One in five women don’t go for smear tests when they are invited – even though it could save their lives.
Health campaigners are raising awareness and urging women to get tested as part of Cervical Cancer Prevention Week, which runs from 19 to 25 January.
“The aim is to increase the understanding about cervical screening and take-up of screening because it can save lives,” said Dr David Kelly, Chair of NHS North Kirklees Clinical Commissioning Group, the commissioning body responsible for healthcare in north Kirklees.
“Every day in the UK nine women are diagnosed with cervical cancer and three women will lose their lives to the disease.
“But many of those deaths are preventable because cervical screening, with a simple smear test, enables women to receive treatment before it is too late. We want more women to take advantage of screening but the number taking up appointments is going down instead of up. The message is simple: don’t ignore your smear test.”
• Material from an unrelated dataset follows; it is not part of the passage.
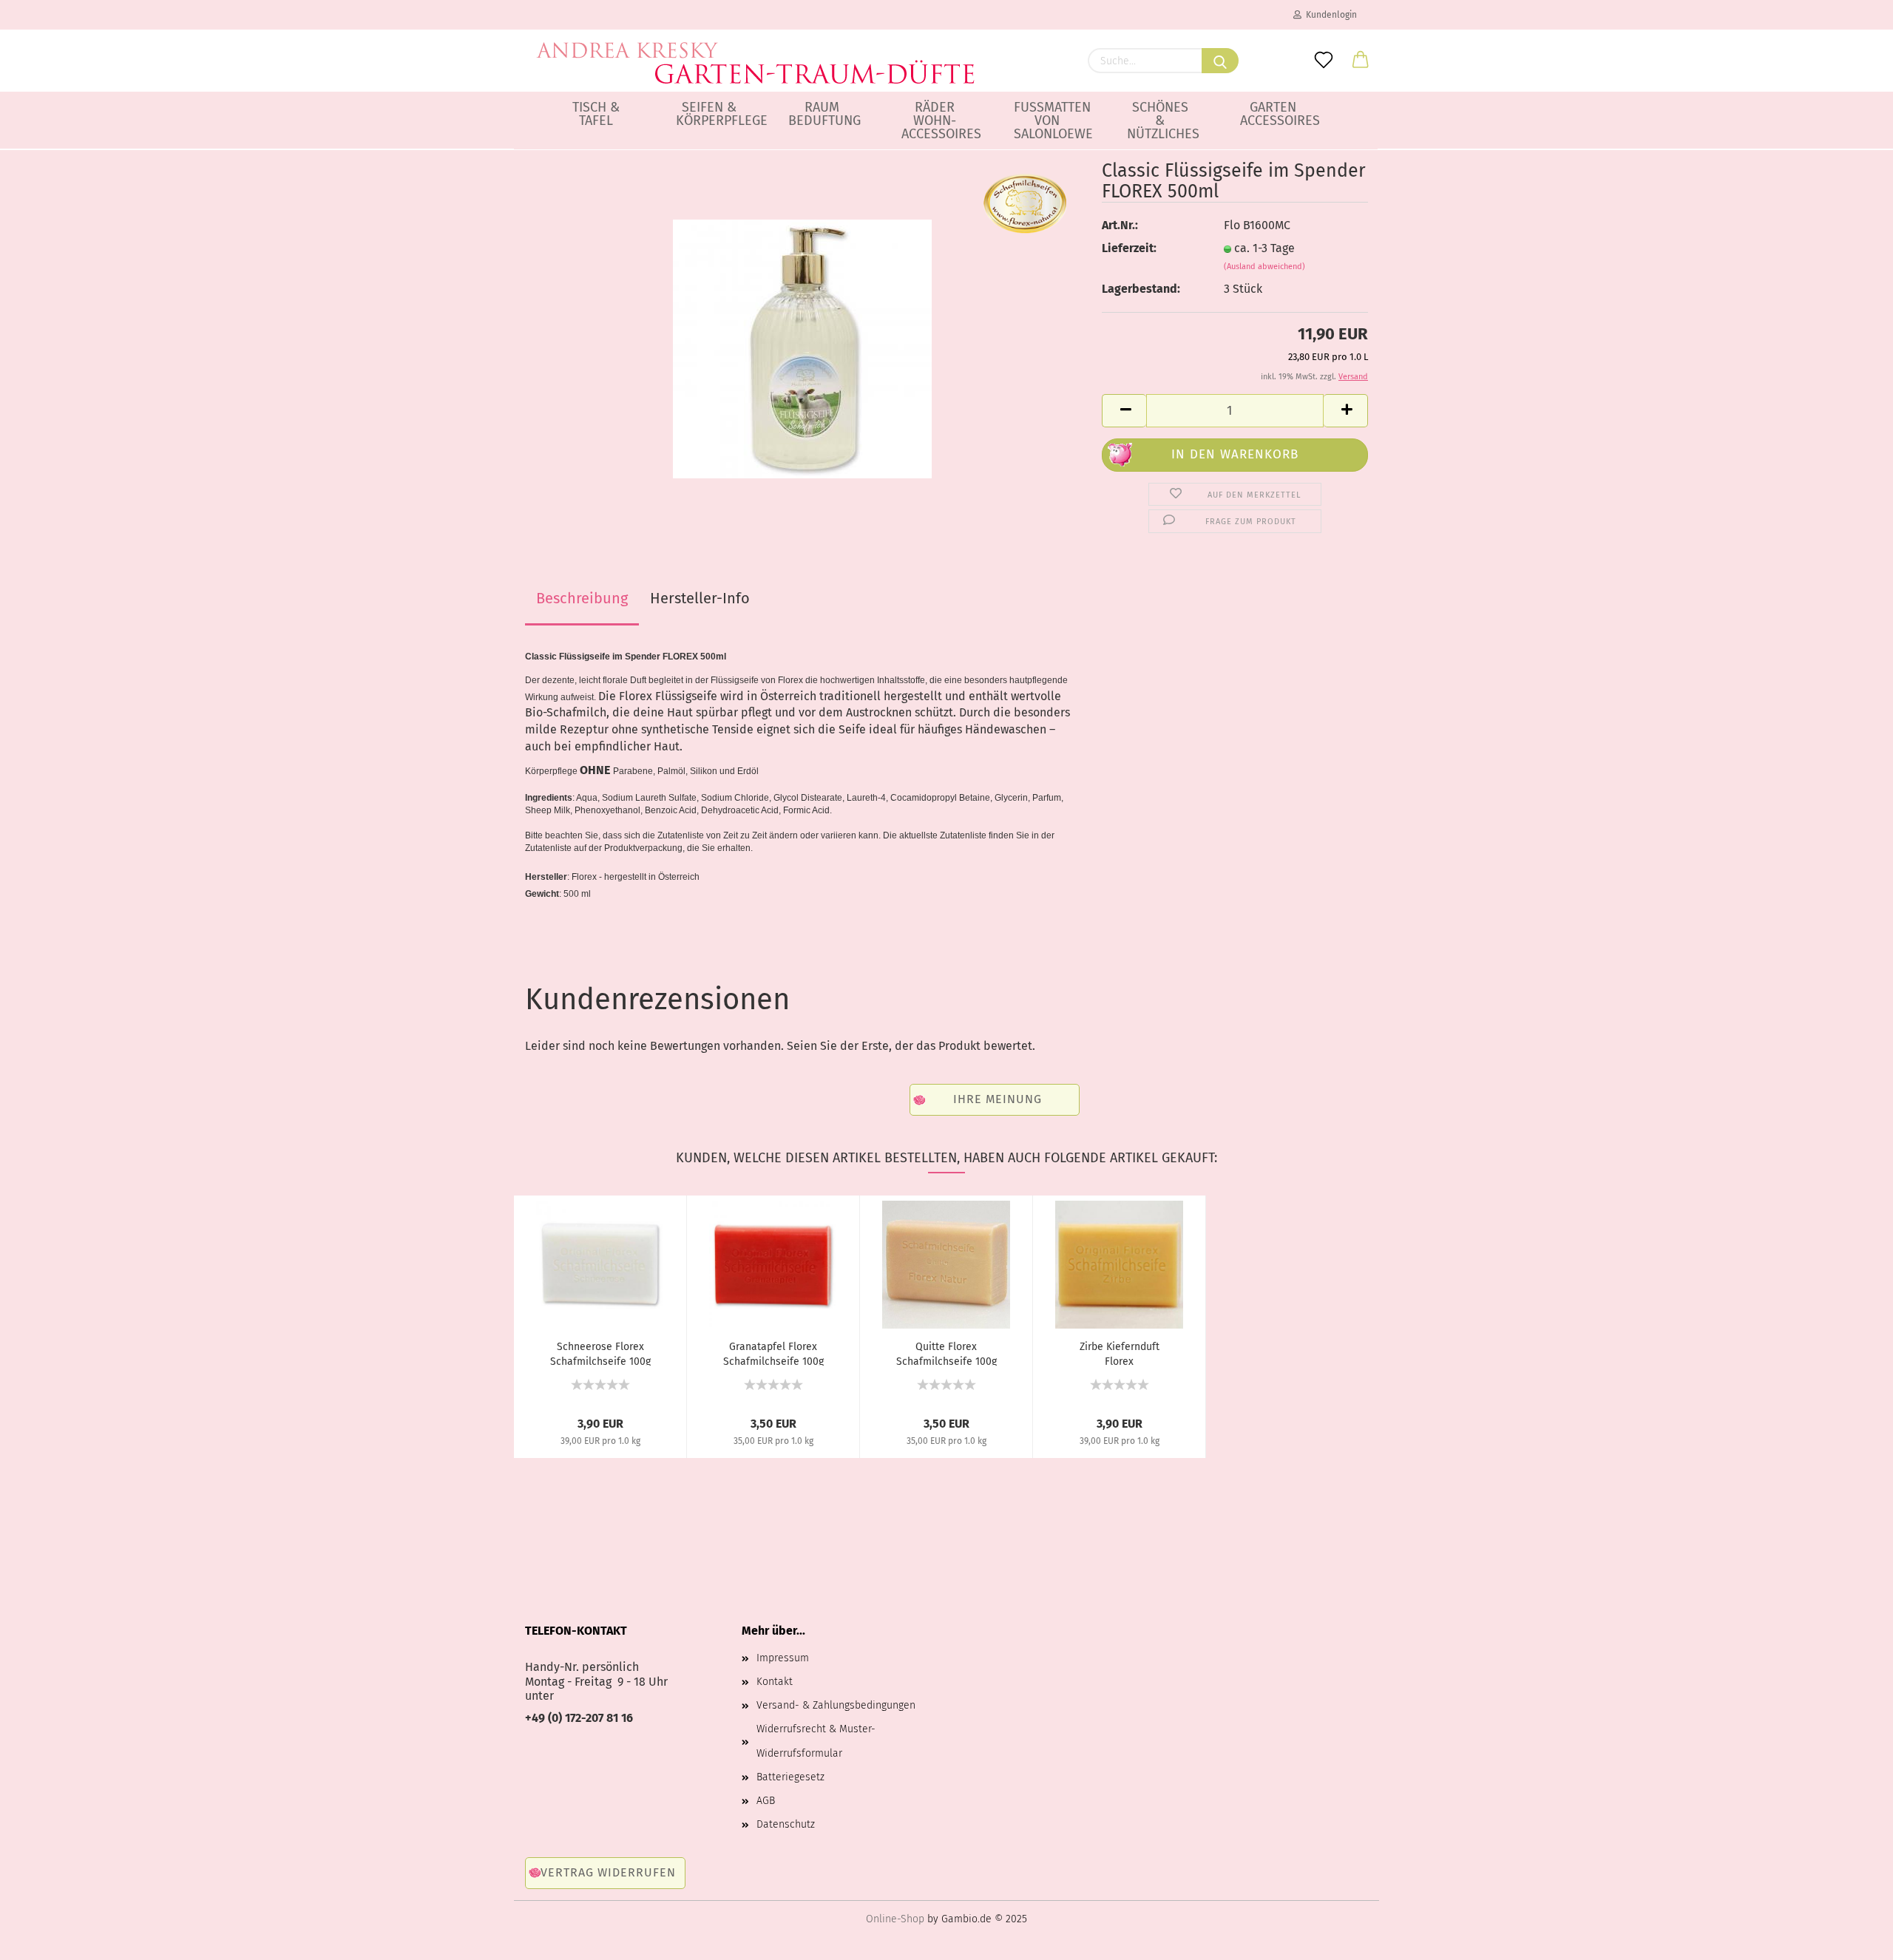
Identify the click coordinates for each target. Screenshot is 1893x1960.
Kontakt (774, 1681)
Cervical Cancer Prevention Week is run by the charity Jo’s Cervical Cancer Trust.
Every year in the UK more than 3,000 women will be diagnosed with cervical cancer and nearly 1,000 will die from it. Cervical cancer is the most common cancer in women aged 35 and under.
In most cases, cervical cancer is caused by a virus and although four out of five (80%) of people – men as well as women- will be infected with it at some time in their lives most will not develop cancer. Those that do develop cancer can usually be cured if the disease is diagnosed in time.
There are usually no symptoms with abnormal cells in their pre-cancerous state and sometimes no symptoms in the early stages of cervical cancer. However, there are some recognised symptoms associated with the disease. These include abnormal bleeding, vaginal discharge, discomfort or pain during sex and lower back pain.
If you are experiencing any or all of these symptoms or are concerned about any new symptom you should make an appointment to see your GP as soon as possible. Remember, these symptoms can be associated with many other conditions that are not cancer related.